Cosa vedere a Mentana

Nel centro storico numerosi edifici attendono di essere scrutati attentamente dai turisti, in particolare il Castello, la Chiesa di San Nicola, Palazzo Crescenzio e il divertente Museo delle Maschere Teatrali e del Teatro dei Burattini, un bagaglio architettonico la cui apoteosi è rappresentata senz’ombra di dubbio dal magnifico Palazzo Borghese, voluto nel ‘400 dagli Orsini cosiccome l’interno Salone in cui primeggia il grande camino, un tempo incorniciato da affreschi oggi in buona parte scomparsi sebbene non del tutto.

La Chiesa di San Nicola (ci riferiamo in tal caso all’arcaica specificando che in paese esiste una seconda chiesa con il medesimo Santo Titolare, ovvero la versione nuova del luogo di culto) possiede una dignità estetica pura, nitidamente riconoscibile nelle definizioni stilistiche del ‘200, che fanno da base a capolavori ornamentali e liturgici riposti fra le sue mura, esempio lampante la raffigurazione di una Madonna con Bambino imputabile al XVIII secolo.

L’edificazione di Palazzo Crescenzio va ricercata addirittura nel IX secolo: si tenga da conto questa imponente costruzione (voluta dai Crescenzi) per via della presenza della Biblioteca Comunale (comprensiva di 4 sale di lettura e 50 postazioni in totale) e del vasto Archivio Storico che vi trovano posto serbando preziosi documenti e testi.

Un progressivo allontanamento dalla zona centrale conduce all’area del Complesso Monumentale che unisce in connubio stretto l’Ara Ossario e il Museo Garibaldino, ai quali si aggiunge il Museo di Scienze Naturali. L’Ara è un monumento nazionale datato 1877, un tributo ai caduti nella battaglia di Mentana.
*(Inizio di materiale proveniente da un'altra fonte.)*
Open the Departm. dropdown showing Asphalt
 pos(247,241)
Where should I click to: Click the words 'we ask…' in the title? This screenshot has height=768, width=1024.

Si può affermare che il Museo Garibaldino sia un necessario completamento realizzato nel 1885, contenitore di cimeli, fucili e divise impiegati nello scontro avvenuto nel 1867.

Un passato di sacrificio e dispute belliche oggi appartiene ben ancorato alla memoria popolare, poi voltando pagina s’apre il capitolo di una Mentana odierna la cui economia si lega coriacemente a una funambolica generosità gastronomica unita a una cucina prolifica. Ciò detto, si precisa che il paese s’accoda al filone dei comuni compresi nell’area di produzione dell’Olio di Oliva Sabina DOP, impiegando l’oro verde nella preparazione di specialità goduriose come la pizza mentanese e i maccheroni “a centonara”.

Ultima annotazione: a Mentana sorge il Palaghiaccio Mezzaluna, una storica pista che venne inaugurat nel 1984, all'epoca il primo impianto del genere nel centro sud dell'Italia. Qui si può pattinare e sorseggiare un'ottima birra artigianale grazio all'annesso birrificio.

Eventi, sagre e manifestazioni

La Sagra della Ciammella a cancellu porta in tavola fra giugno e luglio una tipicità salata amata da tutti i mentanesi. In tema di eventi come non citare allora il Carnevale, la Festa dell’Uva e la Celebrazione della battaglia di Mentana. A dicembre i Mercatini di Natale irrompono gioiosamente nel centro città nell’ambito della rassegna Natale al Rione Moscatelli.

Come arrivare a Mentana

Da Roma sono percorribili la Via Nomentana, che arriva a Mentana dopo 25 km, oppure la Via Salaria, da abbandonare successivamente per imboccare Via delle Fornaci che si ricollega a Via Nomentana una volta superato il bivio dell’ospedale; la linea ferroviaria metropolitana FM1 conduce alla fermata Monterotondo/Mentana, sicché qui occorre scendere e salire a bordo della navetta Co.Tral., la quale prosegue per soli 3 km fino al borgo; l’aeroporto di Roma Fiumicino è quello di riferimento.